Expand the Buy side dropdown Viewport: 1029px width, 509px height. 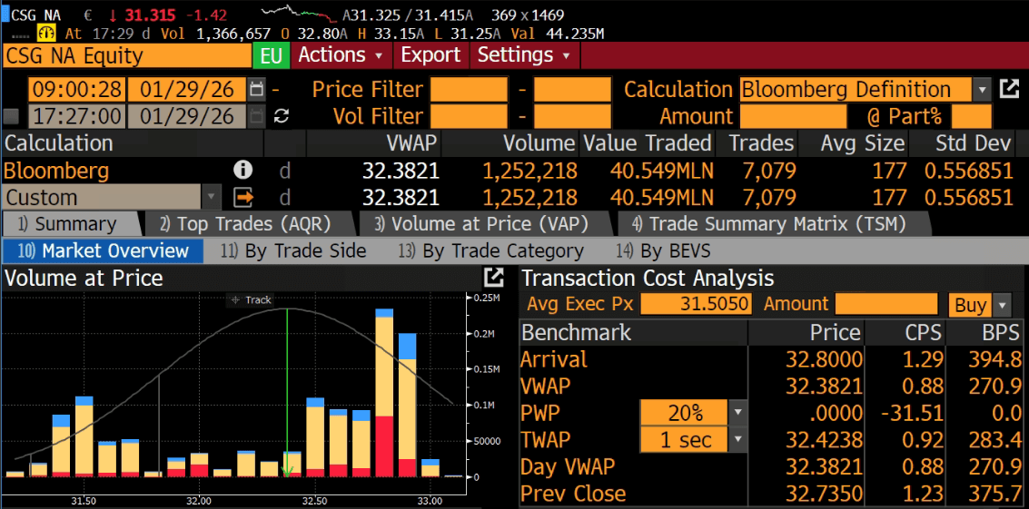[x=1002, y=305]
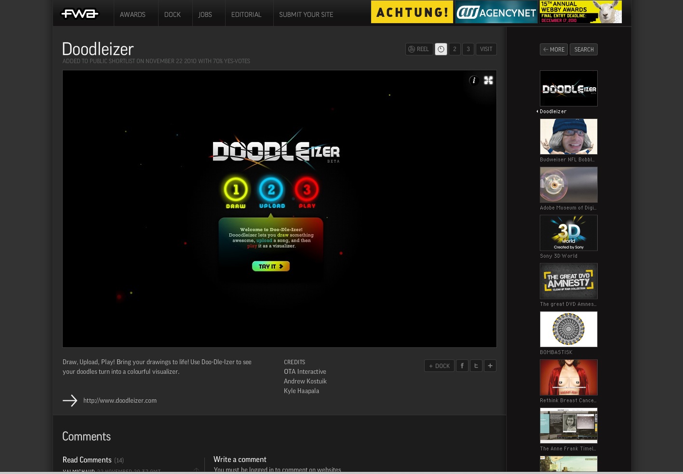
Task: Click the VISIT button
Action: click(x=486, y=49)
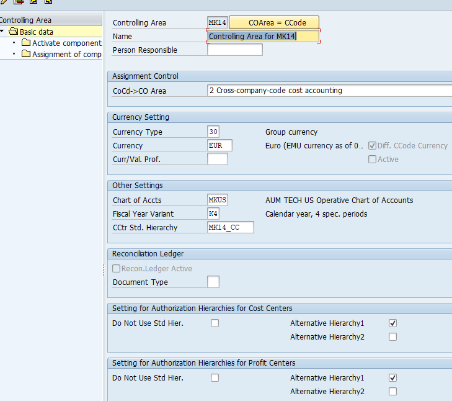
Task: Focus the Fiscal Year Variant field
Action: click(213, 214)
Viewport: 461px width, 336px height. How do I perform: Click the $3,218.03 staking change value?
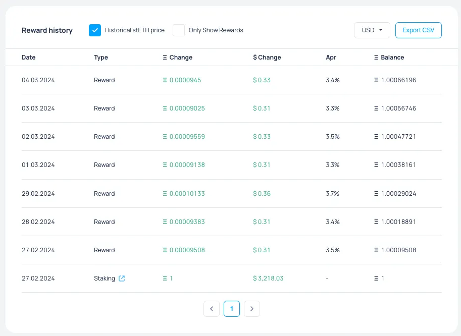click(x=268, y=278)
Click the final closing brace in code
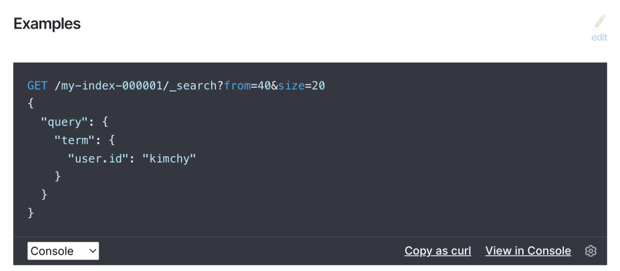Image resolution: width=620 pixels, height=271 pixels. tap(31, 213)
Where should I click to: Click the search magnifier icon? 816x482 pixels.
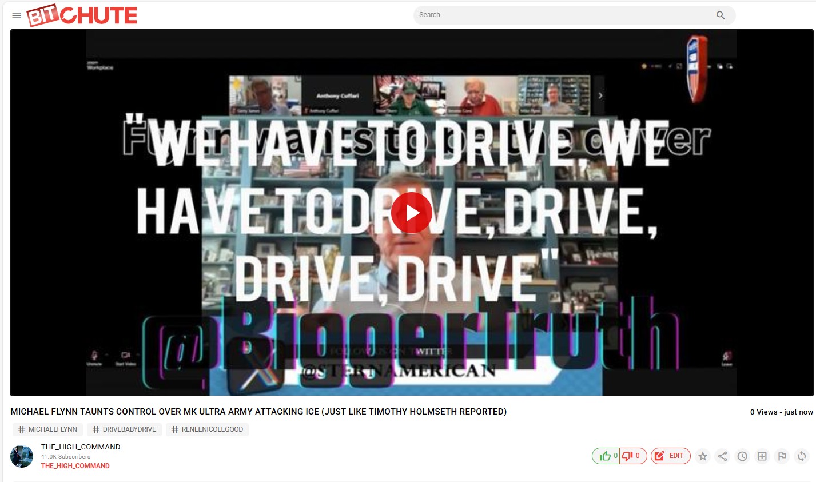721,15
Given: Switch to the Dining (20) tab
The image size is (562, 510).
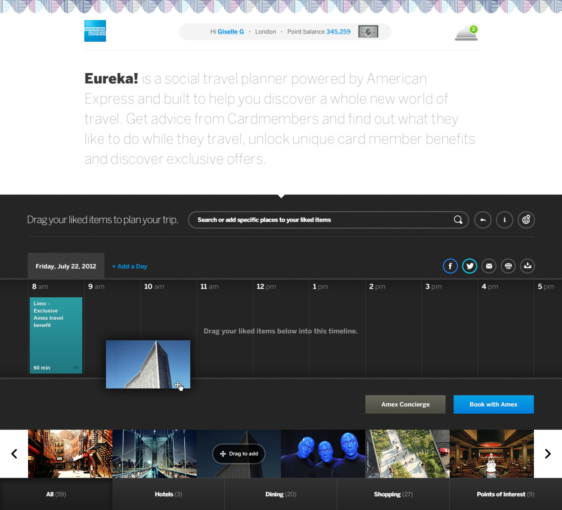Looking at the screenshot, I should tap(281, 494).
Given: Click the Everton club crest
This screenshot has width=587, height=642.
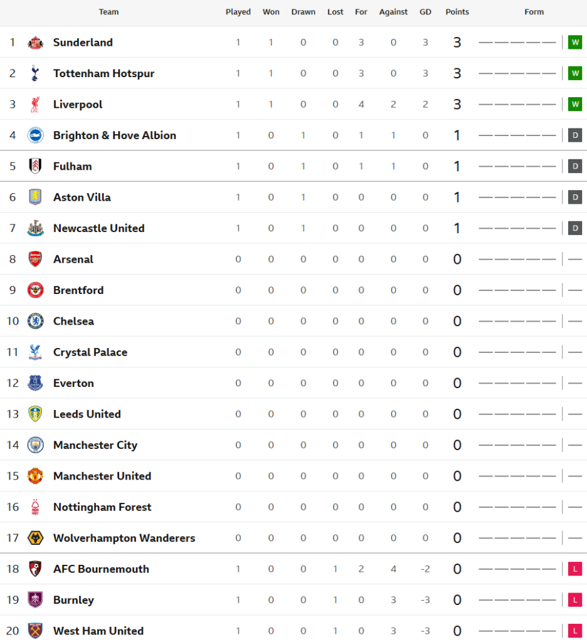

* [PROBLEM]: Using the material above, filter for lines holding "Given" and copy each one.

* [TASK SOLUTION]:
Given: Switch to the Dining (20) tab
Given: Click the Everton club crest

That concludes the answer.